- Data provided
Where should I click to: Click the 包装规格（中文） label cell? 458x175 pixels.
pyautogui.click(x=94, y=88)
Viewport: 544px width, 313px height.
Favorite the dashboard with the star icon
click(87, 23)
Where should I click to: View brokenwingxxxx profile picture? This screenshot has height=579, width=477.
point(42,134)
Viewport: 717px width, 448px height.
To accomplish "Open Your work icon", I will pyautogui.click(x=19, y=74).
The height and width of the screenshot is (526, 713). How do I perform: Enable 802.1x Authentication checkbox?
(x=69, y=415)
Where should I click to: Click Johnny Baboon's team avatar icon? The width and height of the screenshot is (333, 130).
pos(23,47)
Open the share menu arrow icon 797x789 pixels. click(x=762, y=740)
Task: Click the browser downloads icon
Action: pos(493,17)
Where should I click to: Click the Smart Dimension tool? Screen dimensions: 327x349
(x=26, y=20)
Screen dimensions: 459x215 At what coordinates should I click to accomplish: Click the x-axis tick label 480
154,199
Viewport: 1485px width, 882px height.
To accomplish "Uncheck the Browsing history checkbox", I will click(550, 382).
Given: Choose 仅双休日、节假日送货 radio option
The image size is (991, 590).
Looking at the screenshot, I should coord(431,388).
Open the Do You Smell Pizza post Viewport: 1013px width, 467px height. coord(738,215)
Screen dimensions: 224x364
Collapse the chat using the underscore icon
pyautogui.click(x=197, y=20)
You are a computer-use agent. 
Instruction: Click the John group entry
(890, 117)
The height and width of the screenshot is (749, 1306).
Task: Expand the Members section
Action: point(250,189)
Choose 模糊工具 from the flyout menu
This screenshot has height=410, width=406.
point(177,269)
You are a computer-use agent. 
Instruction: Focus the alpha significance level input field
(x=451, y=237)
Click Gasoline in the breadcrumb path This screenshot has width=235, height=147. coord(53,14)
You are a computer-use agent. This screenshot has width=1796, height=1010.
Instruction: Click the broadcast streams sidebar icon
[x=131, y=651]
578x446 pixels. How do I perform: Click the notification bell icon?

- Exercise objective
Rewrite the data above, changing each "Viewport" to "Display area" and leaving every other character as it is.

- Task output
Where should I click to: Click the 包装规格（中文） label cell? 458x175 pixels.
pyautogui.click(x=94, y=88)
Display area: 544px width, 313px height.
Favorite the dashboard with the star icon
click(87, 23)
Where should I click to: View brokenwingxxxx profile picture? This screenshot has height=579, width=477.
point(42,134)
Display area: 717px width, 448px height.
To accomplish "Open Your work icon", I will pyautogui.click(x=19, y=74).
The height and width of the screenshot is (526, 713). How do I perform: Enable 802.1x Authentication checkbox?
(x=69, y=415)
Where should I click to: Click Johnny Baboon's team avatar icon? The width and height of the screenshot is (333, 130).
pos(23,47)
Open the share menu arrow icon 797x789 pixels. click(x=762, y=740)
Task: Click the browser downloads icon
Action: pos(493,17)
Where should I click to: Click the Smart Dimension tool? Screen dimensions: 327x349
(x=26, y=20)
Screen dimensions: 459x215 At what coordinates should I click to accomplish: Click the x-axis tick label 480
154,199
Display area: 1485px width, 882px height.
To accomplish "Uncheck the Browsing history checkbox", I will click(550, 382).
Given: Choose 仅双休日、节假日送货 radio option
The image size is (991, 590).
Looking at the screenshot, I should coord(431,388).
Open the Do You Smell Pizza post Display area: 1013px width, 467px height. coord(738,215)
Screen dimensions: 224x364
Collapse the chat using the underscore icon
pyautogui.click(x=197, y=20)
You are a computer-use agent. 
Instruction: Click the John group entry
(890, 117)
The height and width of the screenshot is (749, 1306).
Task: Expand the Members section
Action: point(250,189)
Choose 模糊工具 from the flyout menu
This screenshot has height=410, width=406.
point(177,269)
You are a computer-use agent. 
Instruction: Focus the alpha significance level input field
(x=451, y=237)
Click Gasoline in the breadcrumb path This screenshot has width=235, height=147. coord(53,14)
You are a computer-use agent. This screenshot has width=1796, height=1010.
Instruction: Click the broadcast streams sidebar icon
[x=131, y=651]
578x446 pixels. How do I perform: Click the notification bell icon?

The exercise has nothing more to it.